# Upgrade Powerbook G4 12''



## Silicon Valley (13 Septembre 2009)

Bonjour à tous,

Mon premier message depuis que j'ai rejoint la communauté macgeneration :rose: (émotion quand tu nous tiens).

Je commence donc fort : je possède un Powerbook G4 12'' avec les caractérisitiques suivantes :
- Processeur powerPC G4 867 MHz
- 256 Mo DDR SDRAM
- Mac os X version 10.4.11
- Disque dur 40Go

Pour la rentrée je me suis dit que j'allais lui faire un petit lifting...:love:, je préfère ça plutôt que d'en racheter un autre (je tiens à l'originalité du 12''). Donc je me demandais jusqu'à combien de Ram je pouvais ajouter sur ma machine, si je pouvais changer le processeur (peut être en vue d'installer Léopard si c'est possible) et aussi quel disque dur vous me conseilleriez si j'en veut un de 80 ou 100Go.

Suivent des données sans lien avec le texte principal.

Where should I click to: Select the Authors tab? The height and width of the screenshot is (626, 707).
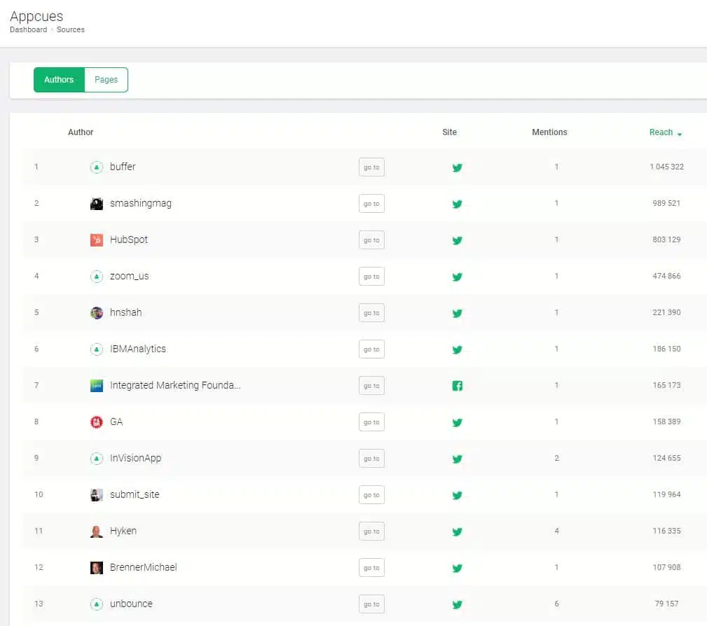(x=59, y=80)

Merci à tous et j'espère que vous comprendrez que lorsqu'on à un powerbook G4 12'' on a envie de le faire durer un peu. 
Je tiens aussi à préciser que je me suis pas mal renseigné avant en ce qui concerne la ram et les DD mais qu'apparemment il faut pas se tromper et que les caractérisitiques sont pointues.


----------



## Anonyme (13 Septembre 2009)

Silicon Valley a dit:


> Bonjour à tous,
> 
> Mon premier message depuis que j'ai rejoint la communauté macgeneration :rose: (émotion quand tu nous tiens).
> 
> ...



- Tout d'abord bienvenue parmi nous !

- Il était livré avec une configuration de base s'échelonnant de 256 à 512 Mo de Ram et extensible à 1,25 Go. Il s'agit de la PC 21OO en SO DIMM 200 broches.

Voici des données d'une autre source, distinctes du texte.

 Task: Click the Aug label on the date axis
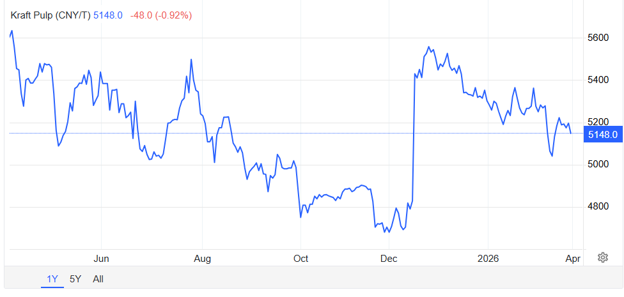coord(202,259)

- Concernant Mac os X 10.5 (Leopard) cela tombe bien car ce dernier accepte les PowerPC à compter du G4 à 867 Mhz ... ouf ... tu peux le dire. Donc ok pour Leopard.

- Hitachi (ex-IBM est une bonne marque) mais il y en a bien d'autres. Ce sera en tout cas un disque Pata (et non pas Sata : norme actuelle). Il était livré à l'origine avec un disque dur Ultra ATA/100 de 40 à 80 Go (4200 voire 5400 tours/min.)

A+


----------



## Le docteur (14 Septembre 2009)

Bienvenue dans le club des possesseurs de PowerBook 12'.
J'ai eu la toute dernière version de cette chouette petite bête.

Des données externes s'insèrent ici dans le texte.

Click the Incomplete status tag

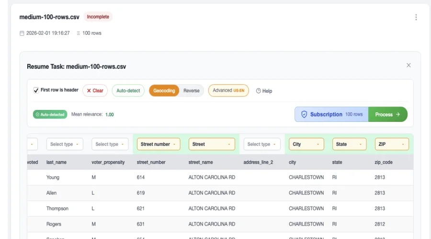[x=98, y=17]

J'ai eu pas mal de problèmes électriques avec, mais je soupçonne un mauvais traitement à la base (matériel d'expo) ou un problème de prise foireuse au bahut.
Hormis donc ces problèmes, c'était vraiment une machine géniale, qui marche encore, quoique sur une patte pour la RAM (la barrette interne a grillé). 

Je n'ai pas eu de pot sur le coup de l'électrique parce que ce sont des machines très solides, ultracompactes et efficaces, avec une gestion de l'énergie que je regrette aujourd'hui, malgré les qualités de mon MacBook (mise en veille géniale). La simplicité Apple à l'état brut. C'est marrant d'ailleurs de voir comment une machine de cette époque étonne encore aujourd'hui quand on la sort.


----------



## Silicon Valley (14 Septembre 2009)

Merci pour vos réponses !
Scuden quand tu me dis pata, ça vaut aussi pour les IDE et ATA ? Je suis en effet soulagé pour Leopard. Si je mets un 1Go de ram + un DD d'au moins 160Go tu crois que Leopard tournera bien sur la machine ???
Et pour Snow Leopard c'est fichu non ? A moins qu'on puisse changer le processeur mais je crois que c'est impossible sur le Powerbook g4 à moins que tu me dises le contraire...


----------



## Le docteur (14 Septembre 2009)

Il y a bien des proto de PowerBook intelisés mais c'est vraiment du proto. Donc pour Snow Leopard&#8230;
Le choix entre Tiger et Léopard est un vrai choix. Tiger est un peu plus vif au démarrage et la réparation des autorisations sous Léopard sur des petites configs devient un vrai calvaire (en temps). Mais ça reste gérable. 
Disons que je me suis posé maintes fois la question de rester ou non sous Tiger avec mon PowerBook 1,5Ghz et je n'ai opté pour Léopard que pour des questions de logiciels que j'aimais bien qui ne fonctionnait que sous Léopard (essentiellement la dernière mouture de OmniGraffle, pour être précis). Ah ! Aussi Aperçu qui est plus pratique.
Par contre l'esthétique de Tiger me manquait ...


----------



## Silicon Valley (14 Septembre 2009)

Et partant du principe que j'ai un powerbook 867 MHz tu pense que laguerai sévère sur Leopard ? Donc je peux pas upgrader mon process de 867 pour un 1,5Mgh ??

---------- Nouveau message ajouté à 11h15 ---------- Le message précédent a été envoyé à 11h14 ----------

heu 1,5Ghz pardon


----------



## Anonyme (14 Septembre 2009)

Je pense que* Le docteur* a raison : Tiger peut être plus réactif que Leopard sur ta machine.

Pour moi:

Un IDE parallel est un PATA, ou par abus de langage un IDE 
Un IDE en série est un SATA, ou par abus  SATA (I, II).

Donc pour toi un PATA (noster et j'en passe des vertes et des pas mures, oui je sais c'est lourd mais bon ... dsl).

Bon courage dans ta démarche.

A+

---------- Nouveau message ajouté à 14h10 ---------- Le message précédent a été envoyé à 14h08 ----------

Il me semble que des techniciens peuvent faire évoluer un PowerPC vers un processeur de type x86 mais il faudrait faire une recherche sur l'internet.

A+


----------